For this reason I decided that some of these patches will have to be
backported becase some users are facing performance or stability issues
under certain situations. The patches were arranged to be easier to
backport and a -next branch was created for 2.3 with the backport
candidates in it, that survived all tests and showed close to same
performance gains.
As you can expect, I'm very interested in getting some test reports of
this version, especially from those facing occasional issues. In any case,
we'll try to emit another 2.3 next week, hopefully with some of these
improvements backported. I don't know yet if any of these ones will go to
2.2 though, time will tell.
There are still quite some cleanups pending in the todo list and some
issues to address but for now we're on the right track, so let's keep up
the good work and have all a nice week-end.

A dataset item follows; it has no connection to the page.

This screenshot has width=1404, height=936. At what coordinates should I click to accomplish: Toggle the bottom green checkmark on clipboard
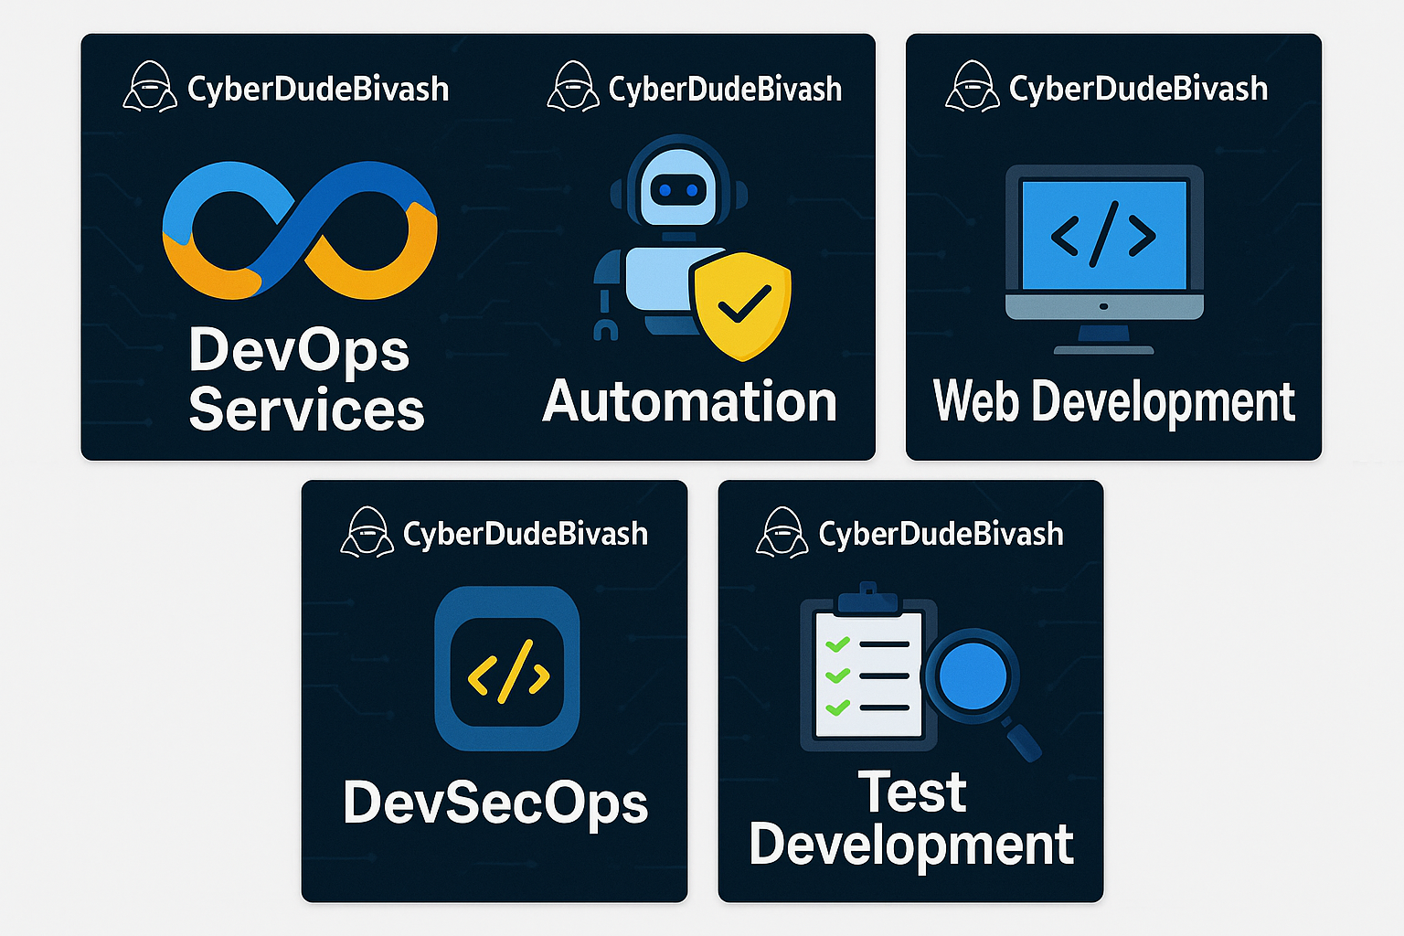837,707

Please find the usual URLs below :
Site index : http://www.haproxy.org/
Discourse : http://discourse.haproxy.org/
Slack channel : https://slack.haproxy.org/
Issue tracker : https://github.com/haproxy/haproxy/issues
Wiki : https://github.com/haproxy/wiki/wiki
Sources : http://www.haproxy.org/download/2.4/src/
Git repository : http://git.haproxy.org/git/haproxy.git/
Git Web browsing : http://git.haproxy.org/?p=haproxy.git
Changelog : http://www.haproxy.org/download/2.4/src/CHANGELOG
Cyril's HTML doc : http://cbonte.github.io/haproxy-dconv/
Willy
PS: sorry for author "Ubuntu" below, it was me from a test machine, and
I've got caught a few times by this: when re-editing the commit
message later, the user never appears and I don't see that I need to
fix it. It will certainly continue to happen until git commit exposes
all fields like a mailer does :-/ Not a big deal anyway.
---
Complete changelog :
Amaury Denoyelle (7):
CLEANUP: backend: fix a wrong comment
BUG/MINOR: backend: free allocated bind_addr if reuse conn
MINOR: backend: handle reuse for conns with no server as target
REGTESTS: test http-reuse if no server target
DOC: fix originalto except clause on destination address
MINOR: backend: add a BUG_ON if conn mux NULL in connect_server
BUG/MINOR: backend: fix condition for reuse on mode HTTP
Christopher Faulet (8):
BUG/MINOR: tcp-act: Don't forget to set the original port for IPv4
set-dst rule
BUG/MINOR: connection: Use the client's dst family for adressless servers
BUG/MEDIUM: spoe: Kill applets if there are pending connections and
nbthread > 1
DOC: spoe: Add a note about fragmentation support in HAProxy
BUG/MINOR: hlua: Don't strip last non-LWS char in
hlua_pushstrippedstring()
BUG/MINOR: server-state: Don't load server-state file for disabled
backends
CLEANUP: dns: Use DISGUISE() on a never-failing ring_attach() call
CLEANUP: dns: Remove useless test on ns->dgram in dns_connect_nameserver()
Frédéric Lécaille (4):
BUILD: proxy: Missing header inclusion for quic_transport_params_init()
BUILD: quic: Implicit conversion between SSL related enums.
MINOR: contrib: add support for heartbeat control messages.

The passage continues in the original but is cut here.